[Stored data]
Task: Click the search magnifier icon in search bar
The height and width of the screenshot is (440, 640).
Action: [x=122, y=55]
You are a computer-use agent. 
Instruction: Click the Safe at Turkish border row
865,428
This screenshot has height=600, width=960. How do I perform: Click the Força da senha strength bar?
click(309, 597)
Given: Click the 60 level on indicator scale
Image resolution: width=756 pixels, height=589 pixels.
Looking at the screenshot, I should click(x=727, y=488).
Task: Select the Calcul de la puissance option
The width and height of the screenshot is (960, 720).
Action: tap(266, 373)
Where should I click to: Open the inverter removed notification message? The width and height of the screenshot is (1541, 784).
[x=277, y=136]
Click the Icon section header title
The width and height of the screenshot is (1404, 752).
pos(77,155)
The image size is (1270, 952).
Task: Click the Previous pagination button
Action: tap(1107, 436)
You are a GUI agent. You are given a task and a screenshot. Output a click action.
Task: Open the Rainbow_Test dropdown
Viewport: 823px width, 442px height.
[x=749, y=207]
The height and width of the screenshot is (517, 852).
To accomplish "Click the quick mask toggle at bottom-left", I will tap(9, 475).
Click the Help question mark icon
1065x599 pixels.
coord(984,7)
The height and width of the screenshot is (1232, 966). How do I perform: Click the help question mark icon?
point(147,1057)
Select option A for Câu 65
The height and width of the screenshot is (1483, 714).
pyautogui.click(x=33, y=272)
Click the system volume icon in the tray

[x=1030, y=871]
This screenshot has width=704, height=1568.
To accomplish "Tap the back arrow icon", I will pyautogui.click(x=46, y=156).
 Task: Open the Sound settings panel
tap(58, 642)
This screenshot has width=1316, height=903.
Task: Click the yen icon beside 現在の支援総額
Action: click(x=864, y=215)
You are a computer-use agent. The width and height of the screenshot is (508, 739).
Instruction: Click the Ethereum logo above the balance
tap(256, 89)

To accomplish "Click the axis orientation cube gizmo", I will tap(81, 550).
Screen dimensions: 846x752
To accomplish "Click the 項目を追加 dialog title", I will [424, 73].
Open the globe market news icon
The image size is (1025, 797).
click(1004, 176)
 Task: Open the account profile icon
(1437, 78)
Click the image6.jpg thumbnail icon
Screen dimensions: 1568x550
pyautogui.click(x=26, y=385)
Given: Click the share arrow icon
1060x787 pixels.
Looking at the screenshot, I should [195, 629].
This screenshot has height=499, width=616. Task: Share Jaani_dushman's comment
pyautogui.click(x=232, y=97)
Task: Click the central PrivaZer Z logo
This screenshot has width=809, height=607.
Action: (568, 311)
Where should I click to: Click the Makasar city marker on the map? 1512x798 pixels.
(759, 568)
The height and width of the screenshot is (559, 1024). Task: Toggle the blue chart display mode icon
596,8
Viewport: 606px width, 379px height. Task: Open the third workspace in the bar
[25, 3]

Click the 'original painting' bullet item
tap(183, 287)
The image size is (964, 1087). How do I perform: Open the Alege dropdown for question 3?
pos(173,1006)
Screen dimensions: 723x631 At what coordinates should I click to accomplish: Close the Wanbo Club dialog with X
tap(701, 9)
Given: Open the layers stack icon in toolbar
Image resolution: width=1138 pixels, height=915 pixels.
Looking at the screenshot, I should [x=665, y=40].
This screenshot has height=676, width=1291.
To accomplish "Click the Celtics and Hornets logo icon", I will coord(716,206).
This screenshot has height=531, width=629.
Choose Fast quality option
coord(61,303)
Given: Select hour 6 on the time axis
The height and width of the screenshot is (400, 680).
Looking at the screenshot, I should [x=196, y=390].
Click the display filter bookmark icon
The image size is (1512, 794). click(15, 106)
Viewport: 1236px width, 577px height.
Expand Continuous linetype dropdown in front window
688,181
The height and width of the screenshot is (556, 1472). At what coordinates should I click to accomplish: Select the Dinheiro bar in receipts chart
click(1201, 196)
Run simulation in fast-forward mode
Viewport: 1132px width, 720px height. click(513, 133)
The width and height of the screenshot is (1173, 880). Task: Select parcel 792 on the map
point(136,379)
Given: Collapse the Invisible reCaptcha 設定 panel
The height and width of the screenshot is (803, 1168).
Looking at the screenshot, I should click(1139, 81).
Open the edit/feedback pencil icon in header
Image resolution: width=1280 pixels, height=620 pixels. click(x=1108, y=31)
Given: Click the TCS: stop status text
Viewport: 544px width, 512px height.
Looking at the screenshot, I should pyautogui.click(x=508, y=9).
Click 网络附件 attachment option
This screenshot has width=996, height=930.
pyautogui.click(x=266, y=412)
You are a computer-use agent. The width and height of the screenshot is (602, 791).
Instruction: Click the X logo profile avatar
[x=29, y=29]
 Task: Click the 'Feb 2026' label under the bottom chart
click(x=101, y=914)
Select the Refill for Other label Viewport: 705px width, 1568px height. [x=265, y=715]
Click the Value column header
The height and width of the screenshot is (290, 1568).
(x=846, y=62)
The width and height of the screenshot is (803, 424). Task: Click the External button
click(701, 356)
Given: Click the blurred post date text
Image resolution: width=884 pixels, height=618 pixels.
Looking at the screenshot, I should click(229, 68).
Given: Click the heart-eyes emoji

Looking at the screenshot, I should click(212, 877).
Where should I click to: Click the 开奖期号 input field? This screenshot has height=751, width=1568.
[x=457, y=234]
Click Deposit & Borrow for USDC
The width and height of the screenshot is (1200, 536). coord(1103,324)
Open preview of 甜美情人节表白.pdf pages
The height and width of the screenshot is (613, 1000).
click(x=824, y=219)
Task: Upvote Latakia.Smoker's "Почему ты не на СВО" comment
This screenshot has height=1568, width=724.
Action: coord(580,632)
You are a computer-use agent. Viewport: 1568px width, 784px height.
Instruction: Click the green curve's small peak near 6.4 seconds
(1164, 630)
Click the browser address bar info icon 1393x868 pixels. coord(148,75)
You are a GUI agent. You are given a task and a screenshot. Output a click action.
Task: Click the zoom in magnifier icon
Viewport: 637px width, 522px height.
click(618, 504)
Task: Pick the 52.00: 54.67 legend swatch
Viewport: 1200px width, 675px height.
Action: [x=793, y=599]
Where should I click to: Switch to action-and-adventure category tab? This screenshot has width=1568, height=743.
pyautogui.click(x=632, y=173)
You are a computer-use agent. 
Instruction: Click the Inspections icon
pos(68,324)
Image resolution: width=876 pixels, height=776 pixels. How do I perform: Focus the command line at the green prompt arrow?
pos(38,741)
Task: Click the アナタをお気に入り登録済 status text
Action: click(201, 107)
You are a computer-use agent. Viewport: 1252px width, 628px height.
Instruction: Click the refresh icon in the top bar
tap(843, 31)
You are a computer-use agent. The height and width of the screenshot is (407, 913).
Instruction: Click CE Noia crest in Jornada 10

--- Problem ---
Lines with "magnifier" in the records above: copy every one of them.

--- Problem solution ---
Task: Click the search magnifier icon in search bar
Task: Click the zoom in magnifier icon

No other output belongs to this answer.